En 2004, le dirigeant du Hamas al-Rantissi déclarait qu’une « hudna » de dix ans serait possible avec Israël, à condition que les Palestiniens reçussent un État s’étalant sur tout le territoire de la Cisjordanie et de Gaza, avec Jérusalem comme capitale. Cheikh Yassine, fondateur du Hamas, renchérissait.

Pour lui, une telle trêve pouvait même durer cent ans.

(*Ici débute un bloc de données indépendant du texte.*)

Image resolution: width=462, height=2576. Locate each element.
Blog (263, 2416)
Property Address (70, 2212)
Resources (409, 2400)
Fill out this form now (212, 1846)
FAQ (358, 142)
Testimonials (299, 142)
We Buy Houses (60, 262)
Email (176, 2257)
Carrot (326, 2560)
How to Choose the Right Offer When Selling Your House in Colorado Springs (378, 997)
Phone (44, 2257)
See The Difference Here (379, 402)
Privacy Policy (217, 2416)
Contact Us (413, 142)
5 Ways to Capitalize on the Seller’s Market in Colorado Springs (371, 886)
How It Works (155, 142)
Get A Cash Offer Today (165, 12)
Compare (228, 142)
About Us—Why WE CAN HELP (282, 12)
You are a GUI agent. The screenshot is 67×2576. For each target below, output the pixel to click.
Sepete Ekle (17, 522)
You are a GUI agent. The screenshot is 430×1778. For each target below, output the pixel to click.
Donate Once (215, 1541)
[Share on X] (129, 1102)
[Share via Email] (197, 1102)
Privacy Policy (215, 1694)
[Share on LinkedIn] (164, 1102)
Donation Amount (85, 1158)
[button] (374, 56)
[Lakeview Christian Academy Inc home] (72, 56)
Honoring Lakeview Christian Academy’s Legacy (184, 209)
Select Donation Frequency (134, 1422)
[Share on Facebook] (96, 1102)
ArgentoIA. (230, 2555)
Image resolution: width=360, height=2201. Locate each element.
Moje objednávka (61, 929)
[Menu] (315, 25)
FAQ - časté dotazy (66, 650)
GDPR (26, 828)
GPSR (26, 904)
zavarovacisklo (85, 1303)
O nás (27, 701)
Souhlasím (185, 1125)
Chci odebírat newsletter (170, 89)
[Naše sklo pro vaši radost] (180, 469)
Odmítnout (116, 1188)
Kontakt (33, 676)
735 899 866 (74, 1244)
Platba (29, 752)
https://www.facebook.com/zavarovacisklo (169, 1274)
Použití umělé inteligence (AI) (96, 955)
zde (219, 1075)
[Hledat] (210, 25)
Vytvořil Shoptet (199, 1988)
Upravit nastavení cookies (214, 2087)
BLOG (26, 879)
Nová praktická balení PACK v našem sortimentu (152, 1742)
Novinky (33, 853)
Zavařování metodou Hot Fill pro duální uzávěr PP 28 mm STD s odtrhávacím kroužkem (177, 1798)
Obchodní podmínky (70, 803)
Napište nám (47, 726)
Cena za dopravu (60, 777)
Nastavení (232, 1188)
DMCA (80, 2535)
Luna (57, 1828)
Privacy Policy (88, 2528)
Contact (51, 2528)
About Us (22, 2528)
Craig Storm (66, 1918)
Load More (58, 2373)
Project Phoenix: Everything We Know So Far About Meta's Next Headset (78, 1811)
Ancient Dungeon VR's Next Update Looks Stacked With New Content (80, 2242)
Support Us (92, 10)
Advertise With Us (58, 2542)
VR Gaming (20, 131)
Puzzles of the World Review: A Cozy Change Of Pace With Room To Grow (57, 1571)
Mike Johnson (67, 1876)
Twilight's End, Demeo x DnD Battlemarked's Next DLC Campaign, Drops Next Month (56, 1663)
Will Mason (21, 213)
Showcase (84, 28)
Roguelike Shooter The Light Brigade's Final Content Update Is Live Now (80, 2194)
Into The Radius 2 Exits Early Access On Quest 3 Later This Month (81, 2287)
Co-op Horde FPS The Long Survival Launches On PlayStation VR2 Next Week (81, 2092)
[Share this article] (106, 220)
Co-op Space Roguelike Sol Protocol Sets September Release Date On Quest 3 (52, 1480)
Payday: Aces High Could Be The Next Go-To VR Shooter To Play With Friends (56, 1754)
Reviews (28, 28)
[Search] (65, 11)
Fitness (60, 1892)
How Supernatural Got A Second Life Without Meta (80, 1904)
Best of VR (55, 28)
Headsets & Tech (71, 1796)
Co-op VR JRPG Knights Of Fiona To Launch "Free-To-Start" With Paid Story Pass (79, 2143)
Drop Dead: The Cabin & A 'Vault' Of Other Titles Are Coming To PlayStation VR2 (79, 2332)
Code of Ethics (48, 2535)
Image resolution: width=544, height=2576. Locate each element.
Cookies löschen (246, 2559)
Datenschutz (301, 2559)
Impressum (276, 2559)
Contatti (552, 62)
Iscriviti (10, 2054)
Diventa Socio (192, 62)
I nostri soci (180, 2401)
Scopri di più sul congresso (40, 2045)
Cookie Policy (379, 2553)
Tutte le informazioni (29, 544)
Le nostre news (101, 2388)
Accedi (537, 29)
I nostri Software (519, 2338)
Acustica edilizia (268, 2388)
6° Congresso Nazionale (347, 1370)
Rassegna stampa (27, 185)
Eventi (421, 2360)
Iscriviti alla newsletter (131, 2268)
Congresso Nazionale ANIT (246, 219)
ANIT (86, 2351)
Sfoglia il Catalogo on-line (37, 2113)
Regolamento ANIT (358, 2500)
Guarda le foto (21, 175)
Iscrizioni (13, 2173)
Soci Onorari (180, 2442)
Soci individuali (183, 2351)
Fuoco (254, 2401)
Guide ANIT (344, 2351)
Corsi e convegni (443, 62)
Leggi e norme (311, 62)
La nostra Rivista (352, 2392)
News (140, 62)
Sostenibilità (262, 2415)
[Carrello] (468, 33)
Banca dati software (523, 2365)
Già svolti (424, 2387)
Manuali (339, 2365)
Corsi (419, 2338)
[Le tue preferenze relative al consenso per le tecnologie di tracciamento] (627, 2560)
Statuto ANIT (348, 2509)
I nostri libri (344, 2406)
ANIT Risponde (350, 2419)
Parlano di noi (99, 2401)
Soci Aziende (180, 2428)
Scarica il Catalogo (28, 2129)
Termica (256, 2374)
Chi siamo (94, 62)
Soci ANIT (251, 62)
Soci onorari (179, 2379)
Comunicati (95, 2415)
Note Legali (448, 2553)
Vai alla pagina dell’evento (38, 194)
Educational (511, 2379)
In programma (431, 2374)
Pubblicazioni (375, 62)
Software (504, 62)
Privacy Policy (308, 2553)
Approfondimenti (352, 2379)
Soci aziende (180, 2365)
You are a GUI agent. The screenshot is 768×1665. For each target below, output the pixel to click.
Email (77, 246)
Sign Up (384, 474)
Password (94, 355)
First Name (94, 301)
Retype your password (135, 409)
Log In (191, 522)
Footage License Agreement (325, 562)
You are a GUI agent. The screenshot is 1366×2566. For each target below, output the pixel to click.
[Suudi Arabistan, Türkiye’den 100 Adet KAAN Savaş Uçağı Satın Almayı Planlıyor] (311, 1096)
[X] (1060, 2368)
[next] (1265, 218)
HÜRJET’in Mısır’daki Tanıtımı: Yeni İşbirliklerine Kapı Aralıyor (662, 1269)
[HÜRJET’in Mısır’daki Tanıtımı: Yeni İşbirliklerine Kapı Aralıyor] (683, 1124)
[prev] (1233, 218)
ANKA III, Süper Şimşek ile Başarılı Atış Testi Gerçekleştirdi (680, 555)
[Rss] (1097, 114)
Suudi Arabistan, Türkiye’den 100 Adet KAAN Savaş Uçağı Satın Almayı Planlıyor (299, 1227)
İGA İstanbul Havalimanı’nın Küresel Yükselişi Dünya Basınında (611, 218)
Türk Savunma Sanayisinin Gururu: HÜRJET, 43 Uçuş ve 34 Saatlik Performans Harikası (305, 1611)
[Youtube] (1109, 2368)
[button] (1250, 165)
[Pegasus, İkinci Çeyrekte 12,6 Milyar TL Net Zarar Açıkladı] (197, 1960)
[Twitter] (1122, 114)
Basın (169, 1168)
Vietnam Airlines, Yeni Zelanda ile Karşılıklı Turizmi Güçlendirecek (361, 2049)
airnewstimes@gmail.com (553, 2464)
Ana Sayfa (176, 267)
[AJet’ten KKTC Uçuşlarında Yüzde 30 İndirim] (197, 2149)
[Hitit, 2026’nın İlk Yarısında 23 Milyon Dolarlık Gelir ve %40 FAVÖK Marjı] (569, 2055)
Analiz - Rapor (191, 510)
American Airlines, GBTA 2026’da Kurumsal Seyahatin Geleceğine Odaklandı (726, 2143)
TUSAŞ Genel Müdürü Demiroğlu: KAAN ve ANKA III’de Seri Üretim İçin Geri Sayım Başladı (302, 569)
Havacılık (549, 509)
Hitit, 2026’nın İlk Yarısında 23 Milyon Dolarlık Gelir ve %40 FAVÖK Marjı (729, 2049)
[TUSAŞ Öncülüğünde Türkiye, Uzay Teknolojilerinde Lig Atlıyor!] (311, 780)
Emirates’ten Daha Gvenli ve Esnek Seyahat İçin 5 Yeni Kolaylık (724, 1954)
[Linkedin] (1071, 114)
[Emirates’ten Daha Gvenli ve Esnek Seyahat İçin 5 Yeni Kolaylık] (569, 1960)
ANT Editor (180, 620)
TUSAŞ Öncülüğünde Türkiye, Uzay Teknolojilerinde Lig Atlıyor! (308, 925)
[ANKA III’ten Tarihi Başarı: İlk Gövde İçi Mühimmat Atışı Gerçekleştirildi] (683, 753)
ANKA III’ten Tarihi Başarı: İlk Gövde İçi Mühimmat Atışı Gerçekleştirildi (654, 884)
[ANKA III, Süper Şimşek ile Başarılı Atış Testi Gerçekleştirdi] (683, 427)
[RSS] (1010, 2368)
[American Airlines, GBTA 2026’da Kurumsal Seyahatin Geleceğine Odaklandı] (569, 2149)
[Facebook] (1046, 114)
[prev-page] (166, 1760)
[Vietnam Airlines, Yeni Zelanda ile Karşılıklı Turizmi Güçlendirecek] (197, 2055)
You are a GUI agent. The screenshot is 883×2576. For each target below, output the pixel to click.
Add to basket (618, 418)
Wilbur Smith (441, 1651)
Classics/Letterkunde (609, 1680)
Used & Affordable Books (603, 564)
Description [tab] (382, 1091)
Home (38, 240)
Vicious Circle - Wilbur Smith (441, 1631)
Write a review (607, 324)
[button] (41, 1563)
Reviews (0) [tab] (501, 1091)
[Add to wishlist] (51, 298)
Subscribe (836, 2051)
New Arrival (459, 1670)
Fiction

Rantissi était assassiné en mars 2004 par Israël et, un mois plus tard, c’était le tour de Cheikh Yassine, écrasé avec sa chaise roulante sous un bombardement.

Sur ce plan, il n’y a donc pas grand-chose de neuf, dans le point 19 :

« (…) la fondation d’un État palestinien indépendant et souverain, avec Jérusalem comme capitale, dans les frontières du 4 juin 1967, de même que le droit au retour des réfugiés, fait partie de notre consensus national communautaire, mais ne signifie pas la reconnaissance de l’État sioniste et ne consiste en aucun cas à ce que nous renoncions aux droits nationaux palestiniens. »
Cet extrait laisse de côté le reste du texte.